WORK ORDER: All of the records are to be copied out exactly, with nothing left out.

RECORD EXCERPTS:
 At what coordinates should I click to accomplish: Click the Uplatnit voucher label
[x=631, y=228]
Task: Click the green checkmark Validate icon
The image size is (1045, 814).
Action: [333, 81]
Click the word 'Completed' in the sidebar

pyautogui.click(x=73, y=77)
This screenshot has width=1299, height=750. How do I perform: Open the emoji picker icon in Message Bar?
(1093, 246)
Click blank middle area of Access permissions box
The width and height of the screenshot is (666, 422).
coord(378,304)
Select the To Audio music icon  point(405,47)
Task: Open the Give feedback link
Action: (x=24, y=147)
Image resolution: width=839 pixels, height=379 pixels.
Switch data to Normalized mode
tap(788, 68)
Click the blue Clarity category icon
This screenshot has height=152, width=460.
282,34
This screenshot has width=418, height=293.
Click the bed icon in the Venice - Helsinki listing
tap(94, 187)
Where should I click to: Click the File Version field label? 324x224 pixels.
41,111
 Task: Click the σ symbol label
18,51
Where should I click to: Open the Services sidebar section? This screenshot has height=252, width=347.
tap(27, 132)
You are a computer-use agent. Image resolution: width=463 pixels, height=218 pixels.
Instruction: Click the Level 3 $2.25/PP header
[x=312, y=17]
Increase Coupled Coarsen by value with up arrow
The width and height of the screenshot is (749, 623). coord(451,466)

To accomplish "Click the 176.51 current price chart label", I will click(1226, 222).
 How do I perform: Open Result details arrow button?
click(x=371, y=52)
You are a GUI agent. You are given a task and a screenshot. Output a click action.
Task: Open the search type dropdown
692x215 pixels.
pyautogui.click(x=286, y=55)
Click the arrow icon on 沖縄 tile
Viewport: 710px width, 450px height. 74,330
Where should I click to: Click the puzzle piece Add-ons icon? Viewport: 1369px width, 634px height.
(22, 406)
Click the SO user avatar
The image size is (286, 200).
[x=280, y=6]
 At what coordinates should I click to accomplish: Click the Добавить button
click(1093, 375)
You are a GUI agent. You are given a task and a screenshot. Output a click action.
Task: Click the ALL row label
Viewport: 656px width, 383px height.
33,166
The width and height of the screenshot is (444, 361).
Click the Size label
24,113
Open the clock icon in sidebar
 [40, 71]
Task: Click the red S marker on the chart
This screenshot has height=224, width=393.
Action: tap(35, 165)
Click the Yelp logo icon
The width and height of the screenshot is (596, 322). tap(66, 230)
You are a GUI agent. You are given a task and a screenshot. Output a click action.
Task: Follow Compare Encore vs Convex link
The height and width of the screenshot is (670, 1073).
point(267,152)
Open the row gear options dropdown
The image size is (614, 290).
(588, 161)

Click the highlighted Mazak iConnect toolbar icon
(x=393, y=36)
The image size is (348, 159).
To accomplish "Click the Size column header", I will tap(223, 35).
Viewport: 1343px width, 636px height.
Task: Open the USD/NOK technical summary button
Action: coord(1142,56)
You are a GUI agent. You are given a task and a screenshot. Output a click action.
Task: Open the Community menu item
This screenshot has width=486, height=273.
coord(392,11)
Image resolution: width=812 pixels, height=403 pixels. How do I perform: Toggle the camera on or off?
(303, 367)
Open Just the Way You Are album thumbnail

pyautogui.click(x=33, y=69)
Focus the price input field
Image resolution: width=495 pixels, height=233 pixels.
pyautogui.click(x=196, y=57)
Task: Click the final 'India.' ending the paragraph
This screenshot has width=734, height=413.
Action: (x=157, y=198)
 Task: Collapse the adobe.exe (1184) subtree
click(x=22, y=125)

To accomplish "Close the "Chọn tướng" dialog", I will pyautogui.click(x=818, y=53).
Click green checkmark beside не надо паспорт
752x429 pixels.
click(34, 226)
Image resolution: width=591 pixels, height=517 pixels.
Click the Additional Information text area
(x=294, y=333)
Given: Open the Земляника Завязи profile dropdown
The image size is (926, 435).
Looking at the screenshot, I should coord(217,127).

ANSWER BOX:
 At what coordinates should I click to accomplish: Click the Uplatnit voucher label
[x=631, y=228]
Task: Click the green checkmark Validate icon
The image size is (1045, 814).
Action: [333, 81]
Click the word 'Completed' in the sidebar

pyautogui.click(x=73, y=77)
This screenshot has width=1299, height=750. How do I perform: Open the emoji picker icon in Message Bar?
(1093, 246)
Click blank middle area of Access permissions box
The width and height of the screenshot is (666, 422).
coord(378,304)
Select the To Audio music icon  point(405,47)
Task: Open the Give feedback link
Action: (x=24, y=147)
Image resolution: width=839 pixels, height=379 pixels.
Switch data to Normalized mode
tap(788, 68)
Click the blue Clarity category icon
This screenshot has height=152, width=460.
282,34
This screenshot has width=418, height=293.
Click the bed icon in the Venice - Helsinki listing
tap(94, 187)
Where should I click to: Click the File Version field label? 324x224 pixels.
41,111
 Task: Click the σ symbol label
18,51
Where should I click to: Open the Services sidebar section? This screenshot has height=252, width=347.
tap(27, 132)
You are a computer-use agent. Image resolution: width=463 pixels, height=218 pixels.
Instruction: Click the Level 3 $2.25/PP header
[x=312, y=17]
Increase Coupled Coarsen by value with up arrow
The width and height of the screenshot is (749, 623). coord(451,466)

To accomplish "Click the 176.51 current price chart label", I will click(1226, 222).
 How do I perform: Open Result details arrow button?
click(x=371, y=52)
You are a GUI agent. You are given a task and a screenshot. Output a click action.
Task: Open the search type dropdown
692x215 pixels.
pyautogui.click(x=286, y=55)
Click the arrow icon on 沖縄 tile
Viewport: 710px width, 450px height. 74,330
Where should I click to: Click the puzzle piece Add-ons icon? Viewport: 1369px width, 634px height.
(22, 406)
Click the SO user avatar
The image size is (286, 200).
[x=280, y=6]
 At what coordinates should I click to accomplish: Click the Добавить button
click(1093, 375)
You are a GUI agent. You are given a task and a screenshot. Output a click action.
Task: Click the ALL row label
Viewport: 656px width, 383px height.
33,166
The width and height of the screenshot is (444, 361).
Click the Size label
24,113
Open the clock icon in sidebar
 [40, 71]
Task: Click the red S marker on the chart
This screenshot has height=224, width=393.
Action: tap(35, 165)
Click the Yelp logo icon
The width and height of the screenshot is (596, 322). tap(66, 230)
You are a GUI agent. You are given a task and a screenshot. Output a click action.
Task: Follow Compare Encore vs Convex link
The height and width of the screenshot is (670, 1073).
point(267,152)
Open the row gear options dropdown
The image size is (614, 290).
(588, 161)

Click the highlighted Mazak iConnect toolbar icon
(x=393, y=36)
The image size is (348, 159).
To accomplish "Click the Size column header", I will tap(223, 35).
Viewport: 1343px width, 636px height.
Task: Open the USD/NOK technical summary button
Action: coord(1142,56)
You are a GUI agent. You are given a task and a screenshot. Output a click action.
Task: Open the Community menu item
This screenshot has width=486, height=273.
coord(392,11)
Image resolution: width=812 pixels, height=403 pixels. How do I perform: Toggle the camera on or off?
(303, 367)
Open Just the Way You Are album thumbnail

pyautogui.click(x=33, y=69)
Focus the price input field
Image resolution: width=495 pixels, height=233 pixels.
pyautogui.click(x=196, y=57)
Task: Click the final 'India.' ending the paragraph
This screenshot has width=734, height=413.
Action: (x=157, y=198)
 Task: Collapse the adobe.exe (1184) subtree
click(x=22, y=125)

To accomplish "Close the "Chọn tướng" dialog", I will pyautogui.click(x=818, y=53).
Click green checkmark beside не надо паспорт
752x429 pixels.
click(34, 226)
Image resolution: width=591 pixels, height=517 pixels.
Click the Additional Information text area
(x=294, y=333)
Given: Open the Земляника Завязи profile dropdown
The image size is (926, 435).
Looking at the screenshot, I should coord(217,127).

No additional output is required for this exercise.